These rules are probably related to the fact that the company reports about 16,000 people living inside the concession area, including indigenous communities. The company states that it has approximately 40 so-called eco-guards to constantly patrol its area against “illegal harvesting, poaching, bushmeat trade, and irreversible change” (18).
In 2015, IFO, Eco-Oil Energie, WWF and other partners were involved in a project approved by the Global Environmental Facility (GEF), with funding of more than USD 3 million, with the aim to reinforce the protected areas in the Republic of Congo. In 2018, the NGO Survival International on behalf of the indigenous Baka people filed a complaint against GEF and the other proponents involved in the project. The Baka people claimed they were forcefully evicted from their lands. (19) A team of investigators from the UN Development Programme (UNDP), gathered evidence that the Baka people had for years been subjected to violence and physical abuse from the guards, including beatings, criminalisation and illegal imprisonment, the burning and destruction of property, rape, and humiliation by forcing women to take off their clothes, among other atrocities. (20) UNDP eventually suspended the project. This shows what such patrolling can mean for inhabitants of forest areas that companies like IFO claim to protect.

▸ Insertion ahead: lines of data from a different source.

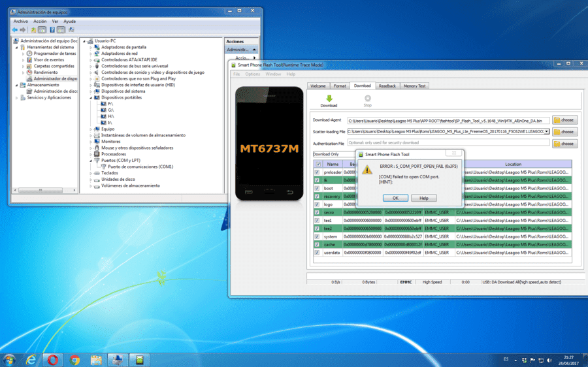Toggle the select-all checkbox in table header
The width and height of the screenshot is (588, 367).
[x=318, y=164]
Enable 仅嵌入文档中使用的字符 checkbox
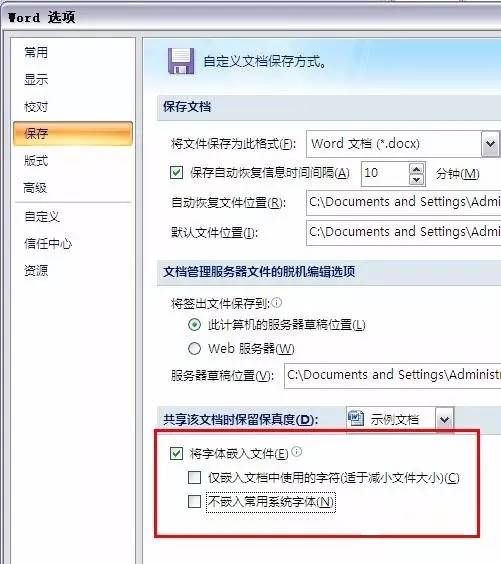The height and width of the screenshot is (564, 501). point(195,478)
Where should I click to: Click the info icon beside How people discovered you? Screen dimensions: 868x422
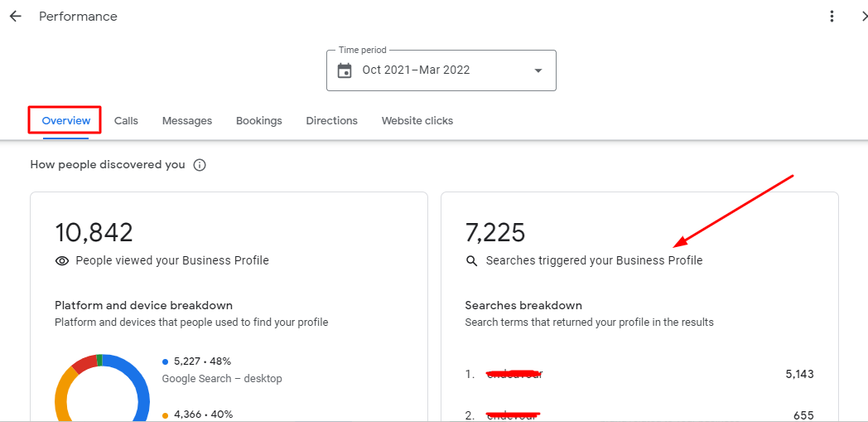[200, 165]
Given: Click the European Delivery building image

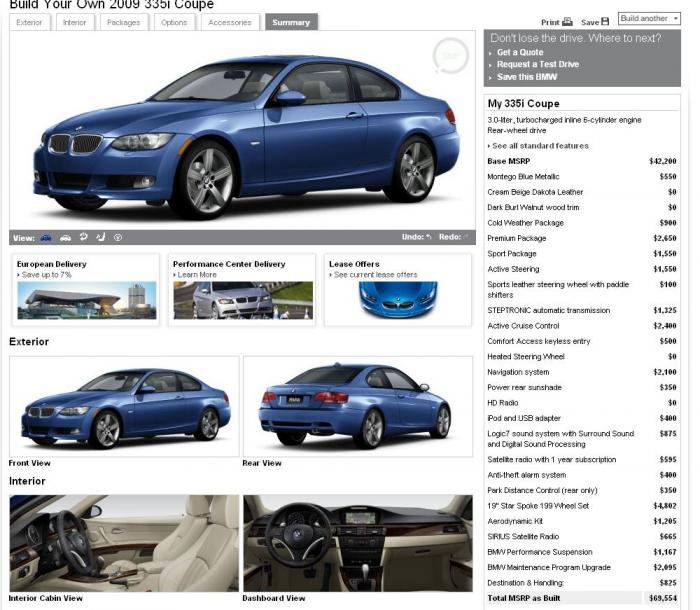Looking at the screenshot, I should [86, 300].
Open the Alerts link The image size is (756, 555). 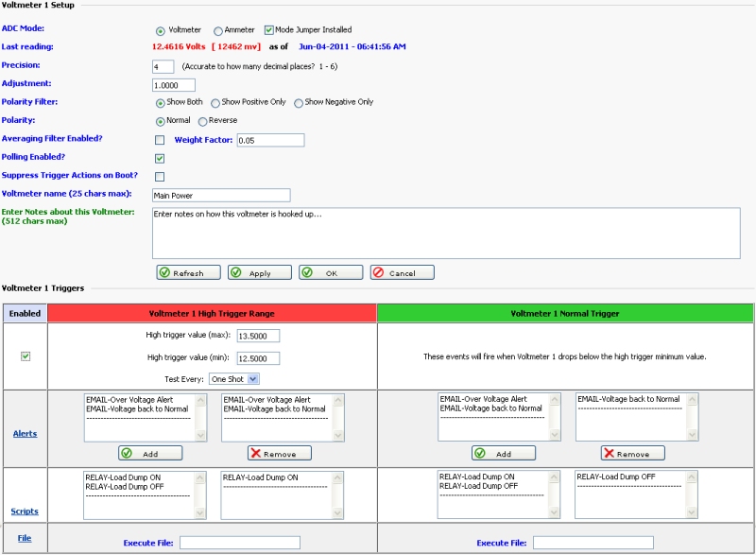pos(25,433)
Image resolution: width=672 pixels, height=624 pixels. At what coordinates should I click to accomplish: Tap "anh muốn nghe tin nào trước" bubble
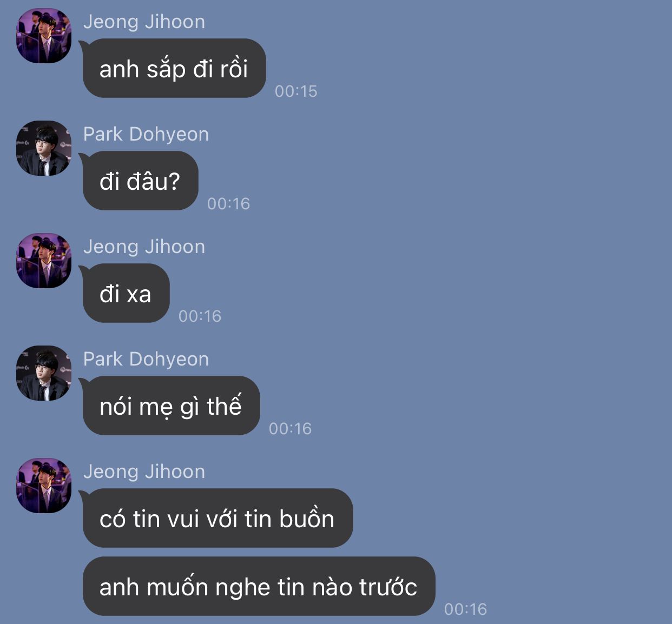click(259, 586)
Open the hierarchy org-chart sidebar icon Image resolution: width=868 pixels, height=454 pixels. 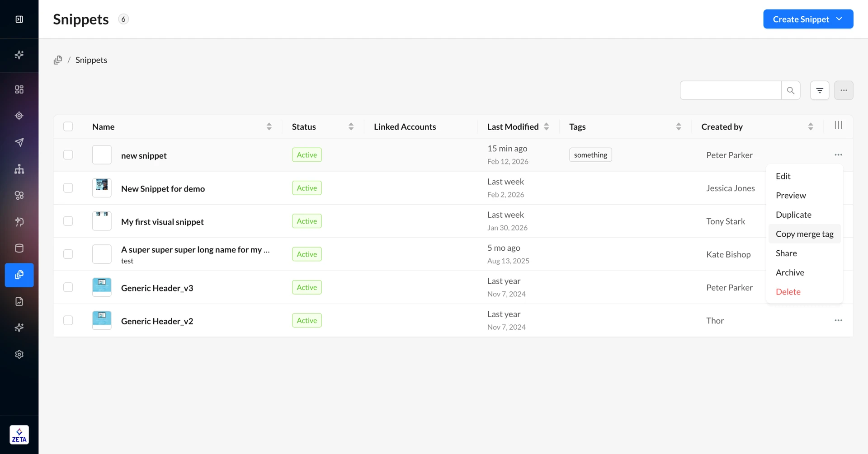(19, 169)
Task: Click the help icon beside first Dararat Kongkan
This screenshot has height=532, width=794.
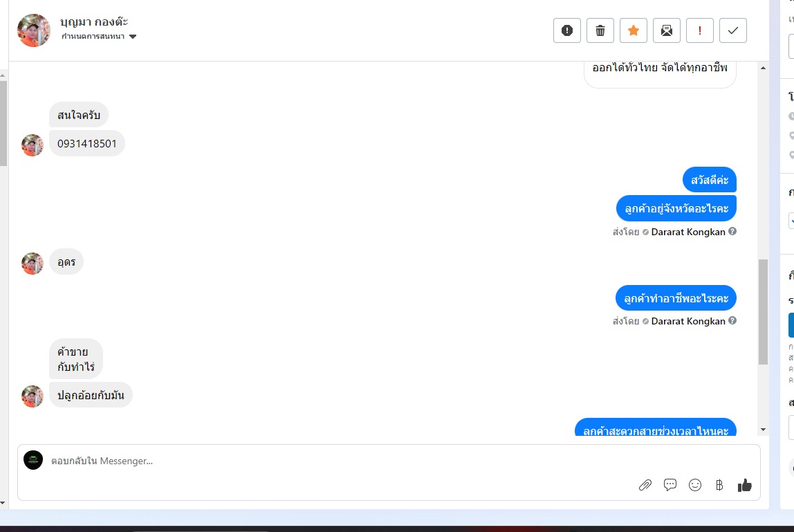Action: (x=732, y=232)
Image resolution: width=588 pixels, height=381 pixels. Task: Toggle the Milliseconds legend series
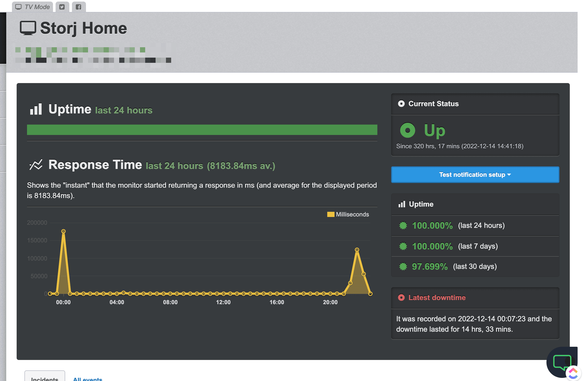coord(348,214)
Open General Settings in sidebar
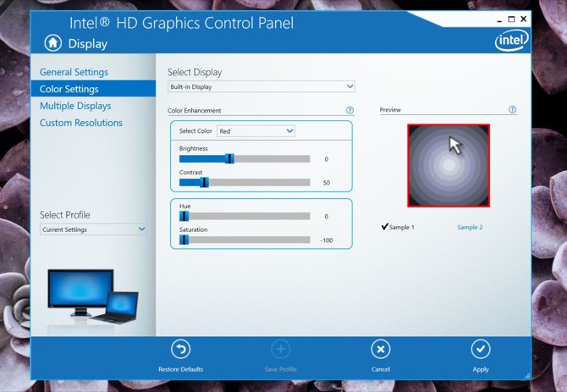This screenshot has height=392, width=567. coord(74,72)
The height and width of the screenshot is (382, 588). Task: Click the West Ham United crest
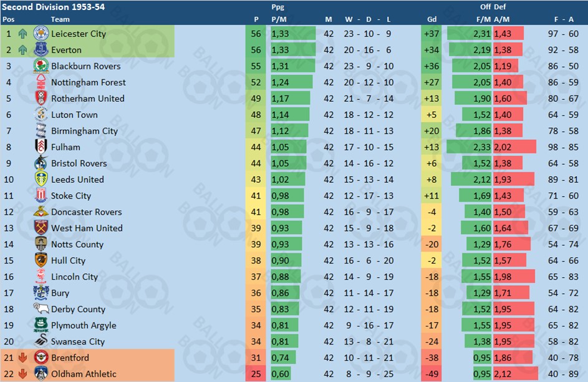click(x=41, y=228)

The Odzala-Kokoua National Park
The creation of the Park in 1935 appropriated the biggest forest area in the same region with 1.35 million hectares. Since 2010, the control of the Park is entirely in the hands of the African Parks Network through a public-private partnership with the Congolese government for a period of 25-years. (21)
The African Parks Network was founded in 2000 and presents itself on its website as a non-profit organisation that manages 19 national parks and protected areas in 11 countries in Africa. It is nevertheless registered as a company in South Africa. The president of the company is His Royal Highness Prince Henry of Wales, a member of the British royal family.
The company controls a total area in Africa of 14.7 million hectares, about half the size of Italy, and it intends to expand even more in order to manage 30 parks by 2030. It highlights carbon capture as one of the potential benefits of its parks, indicating the Network’s interest in selling carbon credits as an additional source of income. In spite of its supposedly non-profit character, the company undertakes business activities in the Odzala-Kokoua National Park, which includes so-called Discovery Camps where tourists can fly in on charter flights from the Congolese capital Brazzaville. However, very few inhabitants of Brazzaville have the possibility to enjoy such luxury tourism. A 4-day Odzala Discovery Camp visit, for example, costs USD 9.960 per person. (22)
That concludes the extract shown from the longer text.